DIRECTIONS: Would you transcribe the whole listing exactly and drop its images?
--- START ---
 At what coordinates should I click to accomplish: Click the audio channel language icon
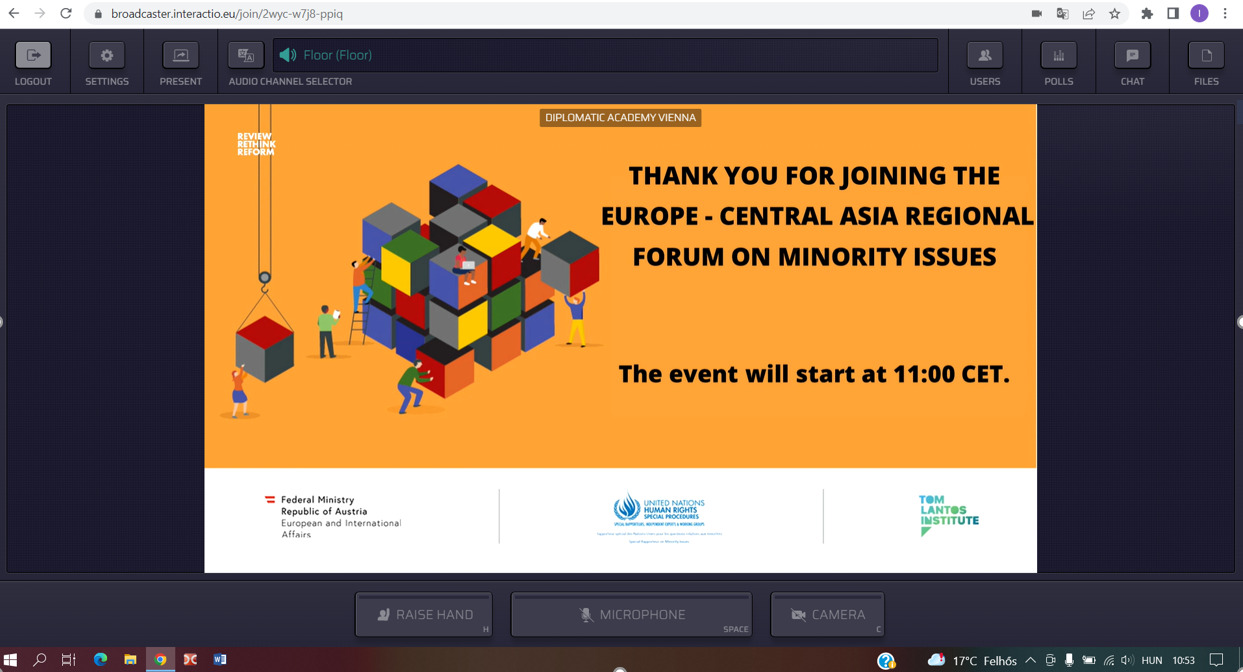pos(245,56)
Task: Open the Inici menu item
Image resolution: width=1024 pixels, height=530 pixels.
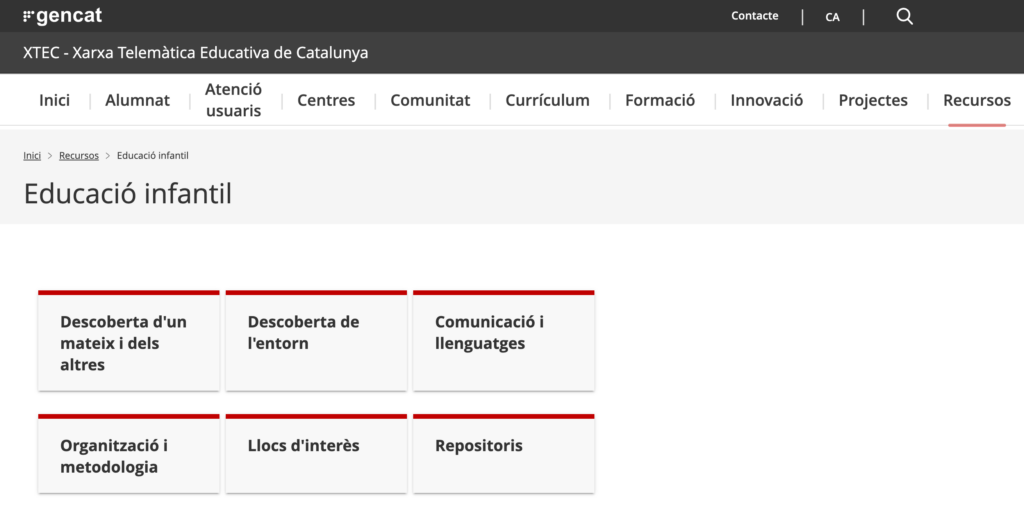Action: 54,100
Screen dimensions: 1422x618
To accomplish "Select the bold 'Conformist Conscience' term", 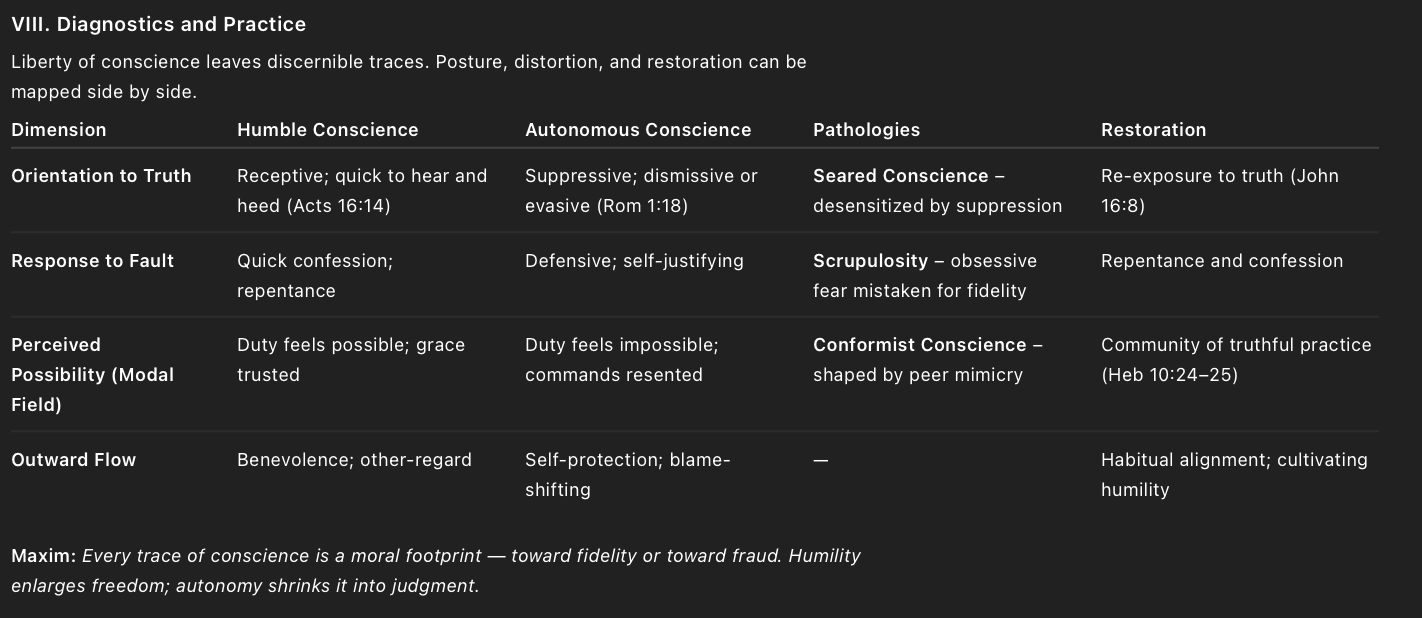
--- END ---
YOUR RESPONSE:
 At what coordinates should I click to accomplish: Click the audio channel language icon
pos(245,56)
Task: Open the Inici menu item
Image resolution: width=1024 pixels, height=530 pixels.
Action: 54,100
Screen dimensions: 1422x618
To accomplish "Select the bold 'Conformist Conscience' term", 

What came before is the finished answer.